The 13th Annual Garden State Film Festival will be held in Atlantic City, March 19-22, 2015. The four-day event closes with an awards dinner at which several honors will be bestowed for achievement in filmmaking. James Wilder will receive the Independent Spirit Award at the Sunday, March 22nd dinner to be held at the Claridge Hotel, the newly refurbished beachfront venue on the historic Boardwalk. Last year’s recipient was actress Laura Dern.
“James Wilder embodies the independent spirit not just for his roles on film and television, but also for his passion for artistic creation,” states Diane Raver, Executive Director of the festival. “We are delighted that James is attending the festival with his film ‘Three Holes, Two Brads, and a Smoking Gun’ (now titled “3 Holes and a Smoking Gun”). His starring performance is outstanding and the film is terrific,” she adds. Wilder plays an ex-Hollywood screenwriter turned teacher in a battle of wits with a devious student.
Raised in the bohemian enclave of Sausalito, Wilder attended an all-boys advanced learning institute. At the age of 14, he was living in Paris, regaling audiences with his one-man show at such legendary venues as the Moulin Rouge and Lido, and later on Broadway. Wilder nabbed a role in the Broadway hit “Sugar Babies” while studying at the famed NY Actors Studio. His breakout role was as the troubled addict son of Ed Asner in the ABC Circle Theater presentation “Cracked Up.” Coincidentally, Mr. Asner will also be honored at the 2015 festival where a documentary about him, “My Friend Ed,” is premiering on Saturday, March 21st.
Beginning in the late 1980s, Wilder made a splash on the small screen in a number of popular series, including “Equal Justice,” “Melrose Place” and “Models Inc.,” and found success in film as well. He starred in “The Coriolis Effect,” which won The Grand Prize in its category at the Venice Film Festival. It was his scorching depiction of serial killer Carl Isaacs in the acclaimed Miramax film “Murder One” that thrust him into the limelight. Having spent an entire day with the prisoner at Atlanta’s Reedsville State Penitentiary, Wilder embodied the dark and sinister psyche of a deranged murderer with chilling acuity. Or as the New York Times wrote: “James Wilder, as Carl Isaacs, is a thoroughly malevolent character, one in whom evil rather than insanity seems to prevail.”
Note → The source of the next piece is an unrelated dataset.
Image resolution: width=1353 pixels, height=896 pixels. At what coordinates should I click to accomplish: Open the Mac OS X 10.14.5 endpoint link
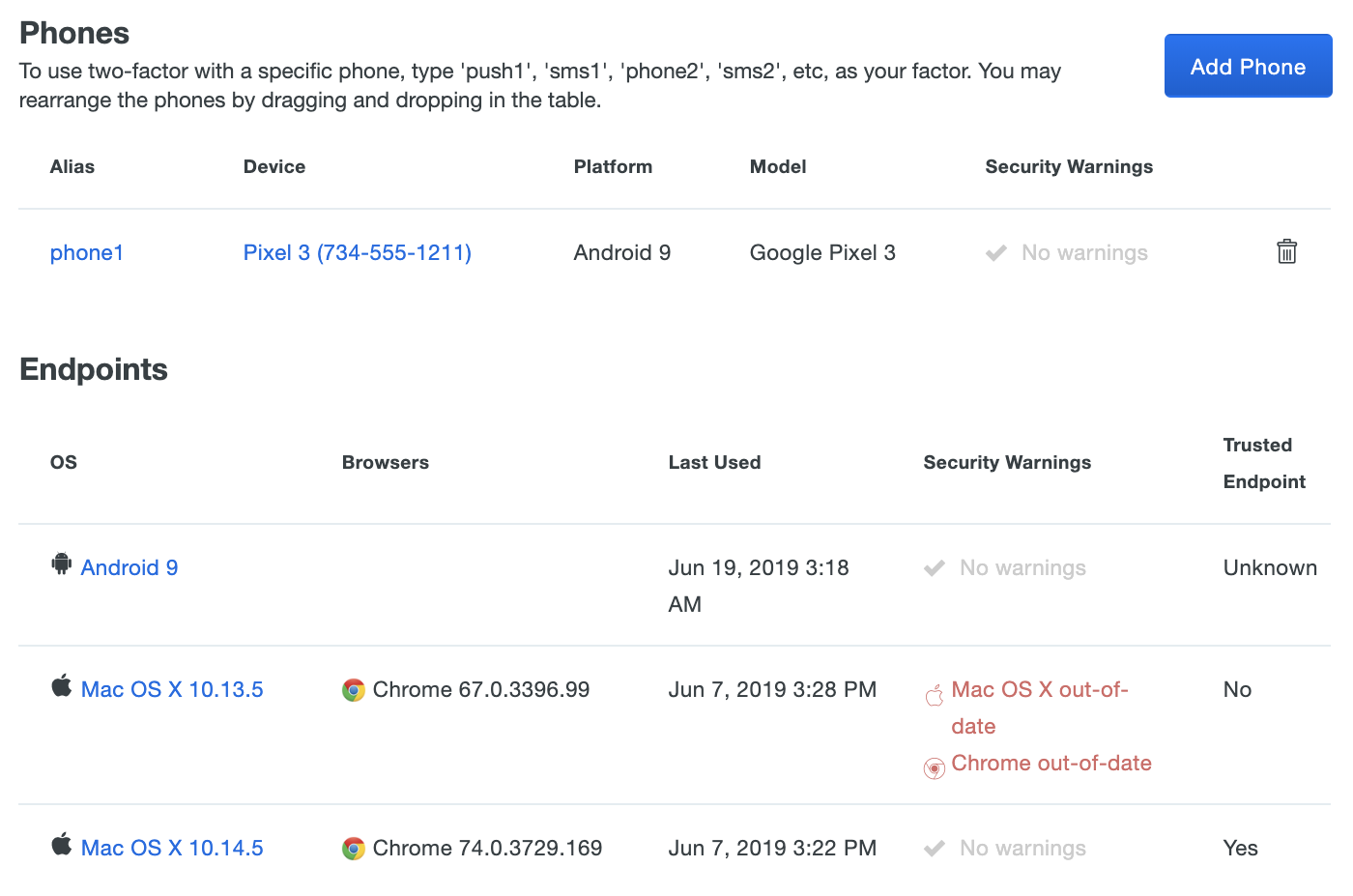(x=172, y=848)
A true renaissance man, Wilder balances his work as an actor with a passion for visual art, architecture and design. Untrained as an architect or interior designer, Wilder’s keen eye and distinct vision has transformed a dozen empty lots throughout California into panoramic living art. The homes he built in his exclusive Hollywood Hills neighborhood have evolved into a loosely structured artist’s retreat. Wilder has experimented with sculpture, and creates apparel and jewelry approaching his various endeavors with equal enthusiasm and expertise.